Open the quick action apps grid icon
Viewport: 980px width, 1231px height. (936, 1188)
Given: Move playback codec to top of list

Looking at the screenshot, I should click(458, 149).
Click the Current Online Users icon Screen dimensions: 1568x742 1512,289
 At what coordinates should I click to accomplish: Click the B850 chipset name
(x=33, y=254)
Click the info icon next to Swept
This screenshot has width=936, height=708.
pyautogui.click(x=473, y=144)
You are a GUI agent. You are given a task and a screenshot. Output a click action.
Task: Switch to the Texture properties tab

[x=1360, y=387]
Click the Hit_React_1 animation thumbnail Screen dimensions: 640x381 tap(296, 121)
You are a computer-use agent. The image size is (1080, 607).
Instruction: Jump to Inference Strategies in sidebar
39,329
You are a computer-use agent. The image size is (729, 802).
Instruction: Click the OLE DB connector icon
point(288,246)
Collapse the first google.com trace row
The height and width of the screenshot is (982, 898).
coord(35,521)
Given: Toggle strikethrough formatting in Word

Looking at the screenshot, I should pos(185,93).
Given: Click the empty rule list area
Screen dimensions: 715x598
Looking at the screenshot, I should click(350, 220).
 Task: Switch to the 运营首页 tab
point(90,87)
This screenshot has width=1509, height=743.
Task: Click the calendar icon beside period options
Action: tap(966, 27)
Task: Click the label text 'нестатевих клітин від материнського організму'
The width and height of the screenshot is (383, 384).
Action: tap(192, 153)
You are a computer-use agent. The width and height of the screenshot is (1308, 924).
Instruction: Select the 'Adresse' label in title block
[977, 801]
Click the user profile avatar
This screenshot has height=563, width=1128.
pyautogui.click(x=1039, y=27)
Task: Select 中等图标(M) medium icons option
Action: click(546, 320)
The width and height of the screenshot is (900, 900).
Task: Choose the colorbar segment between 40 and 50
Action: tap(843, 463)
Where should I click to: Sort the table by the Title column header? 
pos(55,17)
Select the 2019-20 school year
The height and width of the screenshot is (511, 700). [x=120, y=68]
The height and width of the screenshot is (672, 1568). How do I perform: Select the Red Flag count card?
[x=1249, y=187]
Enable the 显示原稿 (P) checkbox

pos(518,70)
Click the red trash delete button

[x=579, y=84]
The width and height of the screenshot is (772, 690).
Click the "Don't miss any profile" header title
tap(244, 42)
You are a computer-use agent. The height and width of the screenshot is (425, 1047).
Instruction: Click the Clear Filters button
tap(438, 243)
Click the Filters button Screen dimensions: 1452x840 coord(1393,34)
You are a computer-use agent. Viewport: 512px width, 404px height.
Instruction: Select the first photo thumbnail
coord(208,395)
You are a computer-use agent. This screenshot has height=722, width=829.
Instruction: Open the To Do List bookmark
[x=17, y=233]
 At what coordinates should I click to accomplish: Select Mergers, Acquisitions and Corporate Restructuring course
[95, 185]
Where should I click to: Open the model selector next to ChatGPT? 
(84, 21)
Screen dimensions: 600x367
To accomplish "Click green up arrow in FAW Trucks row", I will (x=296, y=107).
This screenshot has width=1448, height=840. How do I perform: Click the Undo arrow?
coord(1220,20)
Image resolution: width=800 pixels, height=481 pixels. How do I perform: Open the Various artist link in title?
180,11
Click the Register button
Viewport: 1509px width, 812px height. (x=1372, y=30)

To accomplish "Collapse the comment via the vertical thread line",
-- -- --
Your answer should be the lines above from the one containing "At what coordinates should I click to accomplish: Click" through the one containing "You are a GUI", copied exactly and with both ends kept.

 At what coordinates should I click to accomplish: Click the B850 chipset name
(x=33, y=254)
Click the info icon next to Swept
This screenshot has width=936, height=708.
pyautogui.click(x=473, y=144)
You are a GUI agent. You are given a task and a screenshot. Output a click action.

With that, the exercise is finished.